Another rough guess is this: find ESR at the required frequency. (If they don't have impedance and C(V) curves, keep shopping.) Assume power dissipation is half that of an equivalent sized resistor -- for 0805, that would be about 1/16W. The justification for this is, the ceramic material is lower thermal conductivity than the alumina substrate of the resistor, so the internal temperature rise will be proportionally higher. The temp rise also shouldn't be too high, as that affects capacitance, and probably has implications for mechanical stress (and eventual cracking). Put these two together, and that shall be your current limit: I = sqrt(P/ESR).
One or two amperes should be about right for 0805. With 9 phases, you'll have ballpark 1/9th ripple or 33A total, which should fit in the required area -- heh, but you may want to stack some things to get them in there
and the inductors
and the switches (2-sided load at least, but even multiple boards with board-to-board headers may be an option).
With the ESR, there is actual resistance and also dielectric loss. There can also be Eddy currents and the magnetic flield pushing the current to the outside - so the actal loss may be higher than the simple addition of the single components.
Yes, current capacity drops with rising frequency. This is a good reason to stick to smaller parts. I'm not sure where the cutoff is exactly -- you'd need a figure for the effective resistance of the capacitor (metallization and dielectric*) to calculate that. I wouldn't recommend anything bigger than 1210 anyway, for mechanical reasons if nothing else; whatever is probably fine at 1MHz.
*Yes, dielectric exhibits skin effect as well -- since it supports more propagation than loss, it's generally better to model it as, well, a lossy dielectric; but it works this way, too. The cool thing about physics is, it doesn't matter
how the loss arises, just that it's there -- anywhere there's an equivalent bulk resistance, you will find skin effect!
Analogously, this also matters in ferrite, but as the loss is modest, it takes quite a thickness to have much skin effect -- irrelevant in most electronics, but actually an important consideration in very large transformers, such as used in power transmission converters, induction heating, etc. Think 100s kW at 10s kHz, with cores the size of your leg.
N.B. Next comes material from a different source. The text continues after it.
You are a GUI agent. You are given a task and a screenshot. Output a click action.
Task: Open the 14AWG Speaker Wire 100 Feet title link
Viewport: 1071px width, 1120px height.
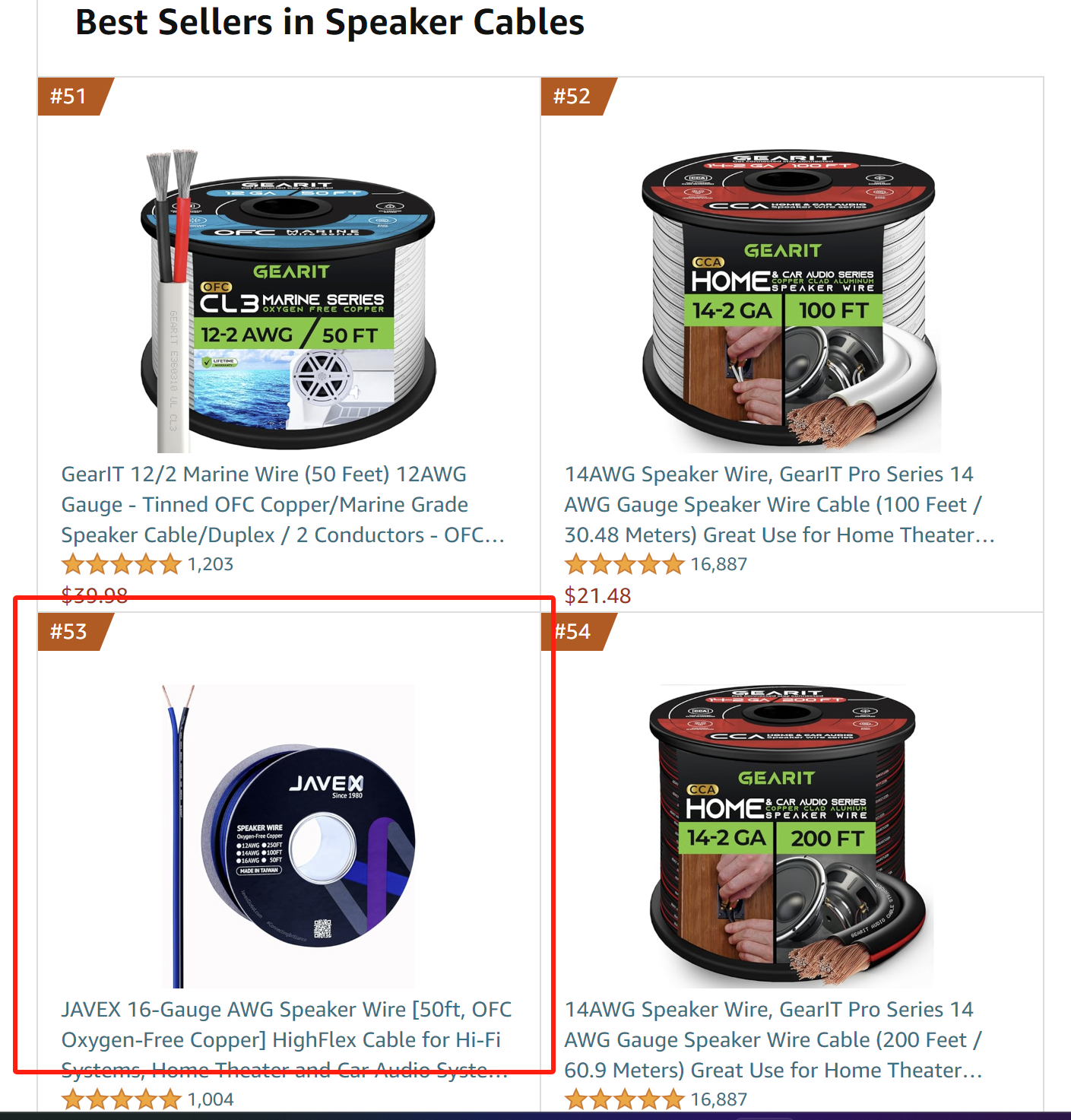[779, 505]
(Which aren't standard parts, and good luck ordering them in such small quantities as these -- they're usually built from ferrite bricks glued together, which also conveniently provides air gap between blocks, permitting magnetic field to surround them, much as laminated iron serves for mains frequency transformers.)
Capacitor loss can be significant. I have seen water cooled mica caps in an induction heater. Not sure if really needed, as water cooling was there anyway, so it was low effort.
This one is easier to calculate -- simply take the total ESR and the total ripple currents (input and output), after all. The nice thing about bypass is, you can just use more capacitance, and the reactive power keeps going down. Reactive power being ripple voltage times ripple current. We can reduce voltage arbitrarily, and thus we can also afford to use quite lossy capacitors (type 2 dielectric). This is of great importance to resonant supplies (the active components need quite high Q), and other resonant applications of course!
Induction heaters usually have the double whammy of needing high power density as well as high reactive power, so it's almost impossible to get anything done without water cooling, at least above a few kW.